Tree Style Tab is Firefox-only. Chrome has no sidebar API, but Chrome 146 native vtabs plus the right extension gets surprisingly close. 4 alternatives ranked.

7 min read Verified Chrome 146

Key takeaways

  • Tree Style Tab requires Firefox’s sidebar API. Chrome’s extension API has no equivalent surface to replace the tab strip.
  • Forest attempts automatic parent-child hierarchy on Chrome but has a paywall and reported tree instability issues.
  • Chrome 146 vertical tabs are a flat list only. Workspaces plus domain auto-grouping solve the same chaos differently.

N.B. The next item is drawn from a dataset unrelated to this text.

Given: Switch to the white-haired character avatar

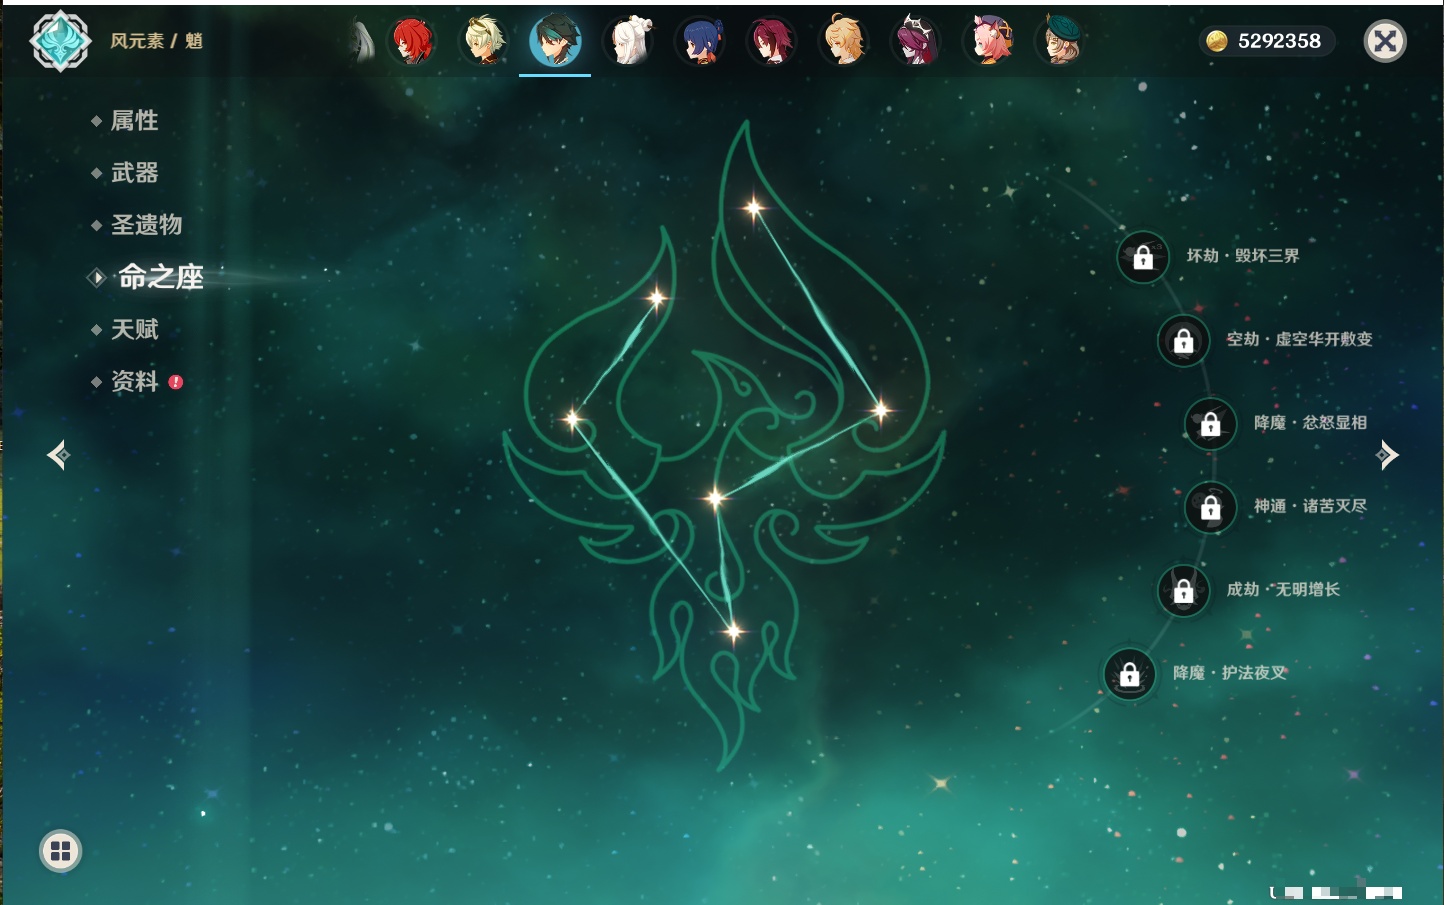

If Tree Style Tab is what made Firefox feel irreplaceable, switching to Chrome feels like losing a limb. The hierarchical view — new tabs indenting under their parent, branches collapsing with a click, a visual trail of where you’ve been — is something no other browser has matched. Users have been asking Google to add it since 2009. The thread is still open.

Chrome 146 shipped native vertical tabs in March 2026. They’re flat. No hierarchy, no parent-child indenting, no collapsible branches. The gap is real. But the picture is more nuanced than “Chrome has nothing” — there are a few options worth knowing — and one clear answer about what you will and won’t get.

What Makes Tree Style Tab Different

Tree Style Tab (by piroor, active on Firefox as of 2026) does one thing that no Chrome extension fully replicates: it creates automatic parent-child relationships between tabs. Open a link from the current tab and the new tab appears indented underneath it. Open more links from that child and they indent further. The entire browsing session becomes a visible tree you can collapse, restructure, and use as a navigation history.

The killer workflow: you start with a search results page, open five results in sequence, explore three of them further. Instead of 9 undifferentiated tabs in a row, you have a branching structure that shows exactly where you started and what you explored. Collapse the branch when done. The cognitive overhead of “where was I?” drops to near zero.

TST runs on Firefox only — it uses Firefox’s sidebar API, which lets extensions take over the tab strip surface entirely. Chrome’s extension API has no equivalent surface. Extensions can open a side panel next to the browser, but they cannot replace or restructure Chrome’s own tab bar.

The Chrome Landscape: What Actually Exists

Chrome TST alternatives range from “close but limited” to “different paradigm entirely.”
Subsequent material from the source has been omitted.